‘Current Indian laws are inadequate to protect consumer data’
Pankit Desai, Co-founder and CEO, Sequretek says companies collecting consumer data should evaluate the third-party partner before sharing the data with them.
On March 16, the world was distraught to hear news about how Cambridge Analytics (CA) misused consumer data it procured from Facebook, to influence voters during US presidential elections. Facebook consumers were enraged to find that their trust with the social media platform was betrayed; their privacy was breached. Consumer data was being sold to third parties without consumer consent.
What’s to stop Facebook and other platforms from selling consumer data from Indian subscribers? It’s a well-known fact that there are inadequate laws in India, to protect consumer data and privacy.
In an email interview, we asked Pankit Desai, Co-founder and CEO, Sequretek what needs to be done, at an industry level, in government and at a consumer level.
Pankit Desai: Adequate laws which strongly advocate protection of consumer data (are needed). Currently, the laws don’t spell out stringent guidelines for companies who own the consumer data and how can they share it. Taking advantages of the loopholes, consumer data of any volume can be bought or sold just like any commodity. We believe data is the new oil in the 21st century; hence it is important that companies collecting consumer data should evaluate the third-party partner before sharing the data with them.
Even at the enterprise level, companies should design strict data sharing policies with an outsider entity.

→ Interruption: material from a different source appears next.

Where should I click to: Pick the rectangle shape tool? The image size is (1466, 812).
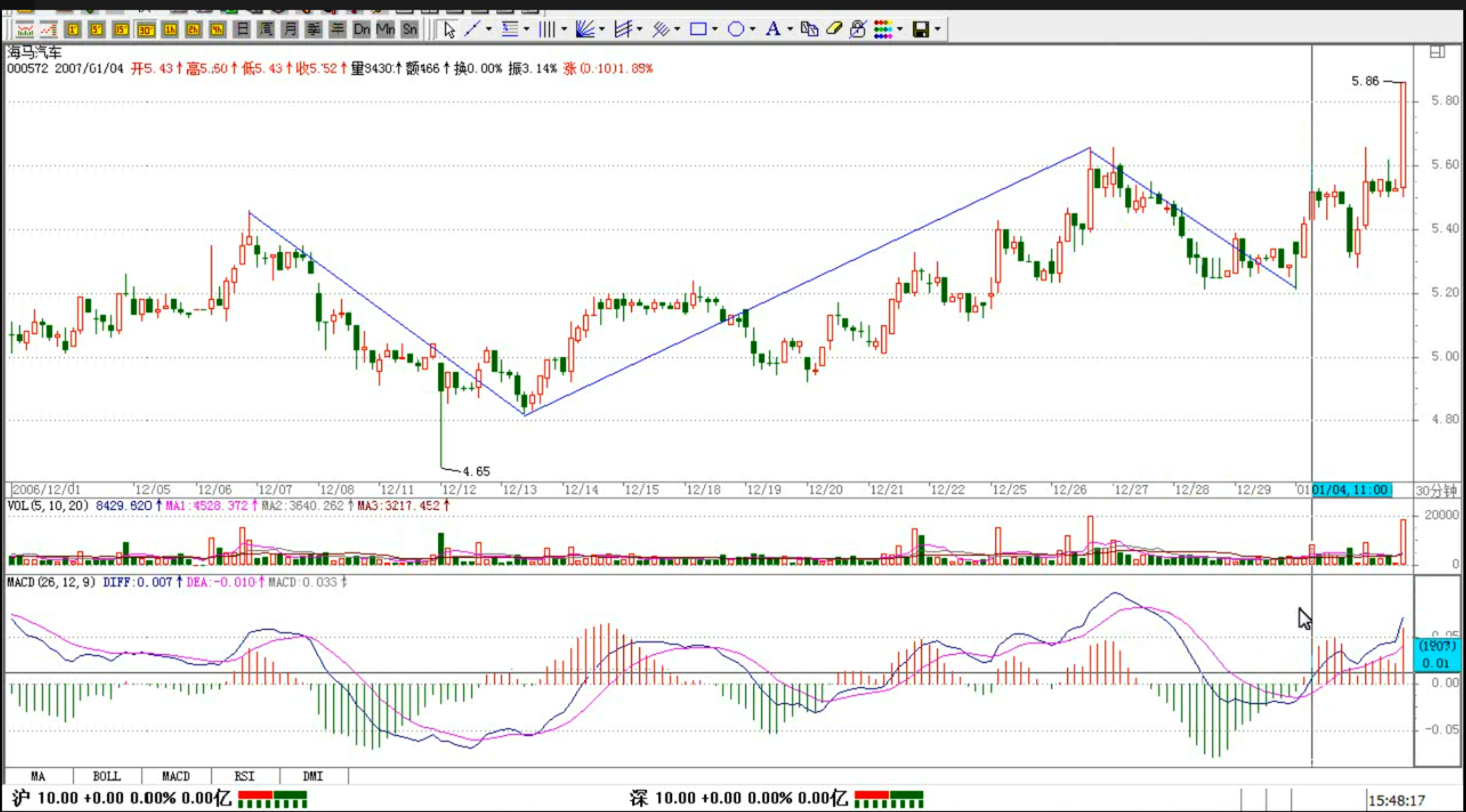click(697, 29)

DC: What role can government and the regulator play in securing consumer data that lies on servers in other countries — and outside the jurisdiction of the consumer’s country?
Pankit Desai: Many countries including ours, have time and again raised this issue with tech majors like Facebook and Google, about storing data on US servers. Being a private organisation, there can’t be much done by the government of the other country. The State heads of these countries should jointly mull a policy initiative where data of citizens of one country should not be stored on foreign servers.
DC: What can government’s do to prevent misuse of consumer data to rig election results or to influence voting?
Pankit Desai: The biggest hurdle government agencies could face is that they are unable to keep pace with the evolution of technology, especially concerning consumer data. To avoid a scandal like CA, election bodies should take an active role in defining the quantum of voters’ data that can be used for profiling and targeting by political parties.
DC: What do companies like Facebook and Google need to do to ensure privacy, even as they pass on data to the ecosystem of partners?
Pankit Desai: Today, the fine print hides what consumers give away as rights while using these data aggregator services. The way their data can be used or abused is something that there is just no understanding of the service users, just like the way hazardous warnings are put on cigarette packets. The risk to individuals is similar, if not higher since the collective consciousness of a generation can now be moulded using the large database at these companies’ disposal. Whilst the companies, I am sure, will learn from this and put a process that guards their data, I am looking towards a regulatory framework that finds a way to audit these practices, and not just leave it to their self-certification. And lastly, there will need to be an awareness campaign that continues to educate the user base on the rights they are giving up by using these platforms.